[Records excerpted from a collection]
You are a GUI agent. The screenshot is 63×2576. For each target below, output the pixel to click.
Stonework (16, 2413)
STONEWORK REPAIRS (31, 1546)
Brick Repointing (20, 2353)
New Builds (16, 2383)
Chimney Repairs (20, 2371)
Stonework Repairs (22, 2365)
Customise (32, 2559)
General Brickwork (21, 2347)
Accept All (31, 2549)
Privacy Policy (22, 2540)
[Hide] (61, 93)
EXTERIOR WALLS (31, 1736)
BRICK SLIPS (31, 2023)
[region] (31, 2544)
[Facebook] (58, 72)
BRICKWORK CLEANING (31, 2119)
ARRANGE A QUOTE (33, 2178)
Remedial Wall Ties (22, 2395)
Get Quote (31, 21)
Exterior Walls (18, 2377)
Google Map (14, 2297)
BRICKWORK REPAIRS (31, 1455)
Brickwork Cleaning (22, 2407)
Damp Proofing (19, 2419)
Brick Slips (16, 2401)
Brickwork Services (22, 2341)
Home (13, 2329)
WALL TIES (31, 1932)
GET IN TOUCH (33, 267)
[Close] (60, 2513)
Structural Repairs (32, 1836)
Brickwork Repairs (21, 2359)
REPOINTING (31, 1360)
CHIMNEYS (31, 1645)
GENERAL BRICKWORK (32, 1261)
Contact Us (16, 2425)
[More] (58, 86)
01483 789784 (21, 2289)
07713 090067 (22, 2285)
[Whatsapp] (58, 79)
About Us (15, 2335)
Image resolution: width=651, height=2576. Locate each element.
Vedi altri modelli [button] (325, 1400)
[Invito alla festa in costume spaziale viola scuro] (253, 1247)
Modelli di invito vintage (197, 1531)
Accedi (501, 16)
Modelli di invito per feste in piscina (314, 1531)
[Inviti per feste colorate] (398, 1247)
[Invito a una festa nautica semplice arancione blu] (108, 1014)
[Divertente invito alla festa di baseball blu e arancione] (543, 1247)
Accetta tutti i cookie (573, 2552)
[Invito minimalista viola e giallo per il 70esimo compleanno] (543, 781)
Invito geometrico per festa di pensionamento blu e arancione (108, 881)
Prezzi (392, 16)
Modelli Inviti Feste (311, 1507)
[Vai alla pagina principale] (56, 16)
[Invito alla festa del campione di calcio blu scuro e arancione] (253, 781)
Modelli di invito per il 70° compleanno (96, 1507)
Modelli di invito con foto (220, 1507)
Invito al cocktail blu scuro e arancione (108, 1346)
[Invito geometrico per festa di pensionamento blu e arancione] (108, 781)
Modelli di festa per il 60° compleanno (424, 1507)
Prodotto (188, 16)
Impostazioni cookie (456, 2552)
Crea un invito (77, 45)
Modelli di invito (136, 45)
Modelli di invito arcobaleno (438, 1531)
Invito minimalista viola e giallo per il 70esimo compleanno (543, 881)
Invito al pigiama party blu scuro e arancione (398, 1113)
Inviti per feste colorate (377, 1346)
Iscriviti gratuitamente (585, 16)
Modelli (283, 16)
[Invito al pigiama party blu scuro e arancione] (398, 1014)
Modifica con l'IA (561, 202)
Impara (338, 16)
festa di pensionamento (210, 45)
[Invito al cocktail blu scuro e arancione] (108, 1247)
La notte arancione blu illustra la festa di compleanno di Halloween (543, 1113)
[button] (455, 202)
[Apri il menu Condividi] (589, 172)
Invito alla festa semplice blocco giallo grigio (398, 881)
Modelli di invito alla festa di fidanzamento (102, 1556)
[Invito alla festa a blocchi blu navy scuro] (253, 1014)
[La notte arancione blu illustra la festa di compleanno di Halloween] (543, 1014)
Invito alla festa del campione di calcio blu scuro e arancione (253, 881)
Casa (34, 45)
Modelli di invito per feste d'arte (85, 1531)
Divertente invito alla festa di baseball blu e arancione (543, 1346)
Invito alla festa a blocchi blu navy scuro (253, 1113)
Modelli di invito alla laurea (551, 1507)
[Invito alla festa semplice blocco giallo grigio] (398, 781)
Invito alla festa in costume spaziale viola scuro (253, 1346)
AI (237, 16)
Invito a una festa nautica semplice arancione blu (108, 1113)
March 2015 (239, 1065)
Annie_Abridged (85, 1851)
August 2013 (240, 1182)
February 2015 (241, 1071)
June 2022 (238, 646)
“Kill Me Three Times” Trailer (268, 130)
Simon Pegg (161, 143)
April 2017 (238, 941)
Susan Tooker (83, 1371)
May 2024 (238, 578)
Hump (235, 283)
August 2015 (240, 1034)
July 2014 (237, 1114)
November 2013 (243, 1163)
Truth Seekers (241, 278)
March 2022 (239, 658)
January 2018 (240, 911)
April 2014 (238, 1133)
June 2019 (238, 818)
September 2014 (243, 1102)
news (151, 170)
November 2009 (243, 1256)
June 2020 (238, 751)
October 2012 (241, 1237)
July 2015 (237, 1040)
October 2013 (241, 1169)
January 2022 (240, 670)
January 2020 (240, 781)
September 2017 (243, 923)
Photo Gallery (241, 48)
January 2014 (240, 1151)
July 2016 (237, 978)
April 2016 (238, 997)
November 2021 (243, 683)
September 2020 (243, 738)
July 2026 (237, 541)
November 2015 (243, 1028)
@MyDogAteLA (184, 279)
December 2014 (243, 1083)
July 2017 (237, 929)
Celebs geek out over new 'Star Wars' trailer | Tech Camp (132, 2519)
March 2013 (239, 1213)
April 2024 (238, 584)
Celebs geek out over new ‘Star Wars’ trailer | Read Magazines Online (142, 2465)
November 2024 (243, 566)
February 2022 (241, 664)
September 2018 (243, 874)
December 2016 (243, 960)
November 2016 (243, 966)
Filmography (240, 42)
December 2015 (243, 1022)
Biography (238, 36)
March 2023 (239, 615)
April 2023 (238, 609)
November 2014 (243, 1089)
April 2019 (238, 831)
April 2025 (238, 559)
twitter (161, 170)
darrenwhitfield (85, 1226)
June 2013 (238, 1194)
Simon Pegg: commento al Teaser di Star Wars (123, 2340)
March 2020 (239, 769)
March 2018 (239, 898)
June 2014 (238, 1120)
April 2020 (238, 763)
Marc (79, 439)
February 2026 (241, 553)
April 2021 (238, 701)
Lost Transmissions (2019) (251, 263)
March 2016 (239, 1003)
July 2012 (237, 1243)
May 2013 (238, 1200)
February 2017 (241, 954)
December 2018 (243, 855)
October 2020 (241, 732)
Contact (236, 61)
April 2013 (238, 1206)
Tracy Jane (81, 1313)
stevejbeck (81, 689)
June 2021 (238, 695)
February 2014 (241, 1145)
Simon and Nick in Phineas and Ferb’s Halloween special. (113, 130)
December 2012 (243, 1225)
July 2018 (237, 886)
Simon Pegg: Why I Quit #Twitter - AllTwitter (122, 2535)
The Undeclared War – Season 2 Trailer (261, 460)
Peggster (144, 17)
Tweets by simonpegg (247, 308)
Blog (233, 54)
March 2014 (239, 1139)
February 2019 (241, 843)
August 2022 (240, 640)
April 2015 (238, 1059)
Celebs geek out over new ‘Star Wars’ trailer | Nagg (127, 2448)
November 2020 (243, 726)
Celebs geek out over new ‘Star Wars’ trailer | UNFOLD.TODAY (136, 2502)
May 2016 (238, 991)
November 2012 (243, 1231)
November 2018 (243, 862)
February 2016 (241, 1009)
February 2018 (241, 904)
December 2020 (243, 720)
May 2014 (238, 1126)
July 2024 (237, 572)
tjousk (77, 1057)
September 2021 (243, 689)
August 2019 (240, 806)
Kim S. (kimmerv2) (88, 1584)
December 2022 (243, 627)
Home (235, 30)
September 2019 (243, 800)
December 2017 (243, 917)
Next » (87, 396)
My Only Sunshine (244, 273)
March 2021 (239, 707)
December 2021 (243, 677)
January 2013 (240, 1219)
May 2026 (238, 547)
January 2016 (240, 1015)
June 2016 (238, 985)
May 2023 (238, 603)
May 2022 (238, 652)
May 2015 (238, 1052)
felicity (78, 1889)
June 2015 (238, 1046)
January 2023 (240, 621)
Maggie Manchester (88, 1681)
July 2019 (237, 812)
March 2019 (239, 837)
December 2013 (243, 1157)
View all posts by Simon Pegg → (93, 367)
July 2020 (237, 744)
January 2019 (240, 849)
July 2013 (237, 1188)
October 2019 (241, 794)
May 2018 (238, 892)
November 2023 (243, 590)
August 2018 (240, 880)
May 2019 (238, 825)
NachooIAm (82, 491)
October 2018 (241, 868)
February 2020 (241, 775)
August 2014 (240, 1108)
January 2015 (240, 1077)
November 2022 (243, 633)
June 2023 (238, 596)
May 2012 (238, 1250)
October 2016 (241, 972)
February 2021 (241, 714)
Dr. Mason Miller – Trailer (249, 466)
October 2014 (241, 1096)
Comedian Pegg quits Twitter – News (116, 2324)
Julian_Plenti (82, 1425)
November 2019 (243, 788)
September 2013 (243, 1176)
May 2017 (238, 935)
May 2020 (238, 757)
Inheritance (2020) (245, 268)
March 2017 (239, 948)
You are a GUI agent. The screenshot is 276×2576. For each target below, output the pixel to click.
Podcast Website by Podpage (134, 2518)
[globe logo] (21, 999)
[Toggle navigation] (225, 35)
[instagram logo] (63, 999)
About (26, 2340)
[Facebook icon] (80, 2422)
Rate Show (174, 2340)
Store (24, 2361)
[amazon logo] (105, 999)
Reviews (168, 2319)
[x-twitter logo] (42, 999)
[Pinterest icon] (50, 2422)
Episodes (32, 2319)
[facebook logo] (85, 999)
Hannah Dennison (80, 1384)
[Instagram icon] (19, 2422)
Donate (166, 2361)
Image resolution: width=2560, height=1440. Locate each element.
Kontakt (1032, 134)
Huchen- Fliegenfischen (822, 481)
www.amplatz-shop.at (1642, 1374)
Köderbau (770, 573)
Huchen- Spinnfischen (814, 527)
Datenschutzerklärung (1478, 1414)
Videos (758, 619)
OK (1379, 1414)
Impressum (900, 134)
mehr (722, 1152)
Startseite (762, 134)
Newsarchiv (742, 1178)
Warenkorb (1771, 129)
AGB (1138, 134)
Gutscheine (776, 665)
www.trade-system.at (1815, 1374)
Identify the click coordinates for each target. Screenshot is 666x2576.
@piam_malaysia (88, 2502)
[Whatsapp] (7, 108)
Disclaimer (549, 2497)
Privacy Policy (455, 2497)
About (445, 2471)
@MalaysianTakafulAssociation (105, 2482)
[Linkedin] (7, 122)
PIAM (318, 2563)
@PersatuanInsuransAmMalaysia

### Task instructions
Starting at the line that has "Filmography (240, 42)" in the records above, restate word for word every line until the one that has "June 2013 (238, 1194)", and include that one as well.

### Answer section
Filmography (240, 42)
December 2015 (243, 1022)
Biography (238, 36)
March 2023 (239, 615)
April 2023 (238, 609)
November 2014 (243, 1089)
April 2019 (238, 831)
April 2025 (238, 559)
twitter (161, 170)
darrenwhitfield (85, 1226)
June 2013 (238, 1194)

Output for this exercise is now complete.